As it stands, Chrome for Business and IE have better support.

------
quesera
I hate that Mozilla is doing this.

But I concede that they are in a strategically weak position.

Google has no competition in the search space, so they don't _need_ Firefox's
traffic.

Microsoft _wants_ Firefox's traffic, but most Firefox users would (rightly or
wrongly) consider a default search engine change to be a downgrade.

It's also possible that both Google and Microsoft might decide that,
strategically, the web browser landscape would be preferable to them with one
less major player, each hopeful that their entry would take up the majority of
the gap. So they might non-collusively collude to starve Mozilla.

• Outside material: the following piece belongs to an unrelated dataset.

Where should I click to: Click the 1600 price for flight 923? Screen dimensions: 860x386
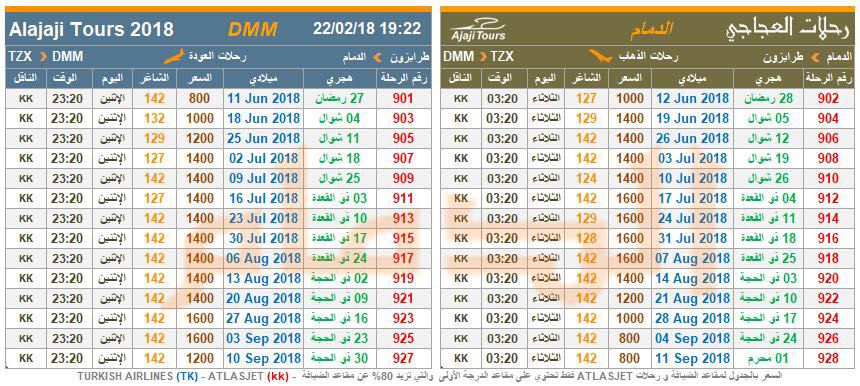pos(200,319)
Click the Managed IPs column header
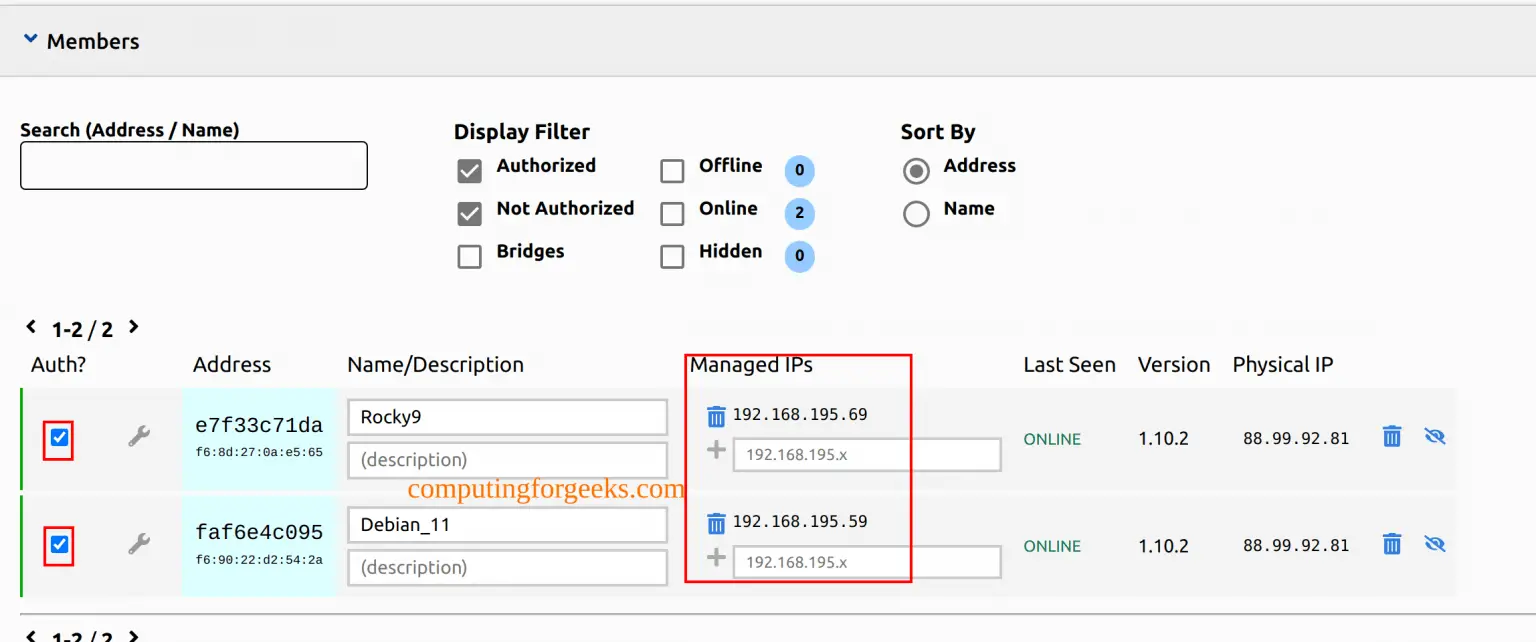Image resolution: width=1536 pixels, height=642 pixels. tap(750, 364)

Where else can Mozilla make hundreds of millions of dollars per year in
revenue by throwing a switch? They are at the whim of corporations whose
interests are not well-aligned with their mission.

So, reluctantly, I get it.

Still, the likelihood that Mozilla can turn itself into a major advertising
medium seems so remote to me. Sure, they hired the ad biz dude, and no doubt
he has minions to sell sell SELL!, but replacing Google revenue is a big hill
to climb.

Mozilla has an expansive mission. No one else is trying to do what they do. I
believe that they deserve our support more than anyone else. They may have
expanded well beyond the point of supportability, however.

If they lose Google, and Microsoft wants them to starve, even with this adrev
move, their revenue would almost certainly drop to 20-30% (at most) of the
current $300MM. That's a lot of people and a lot of projects that will be
cancelled. It would be a new crisis of the web, honestly.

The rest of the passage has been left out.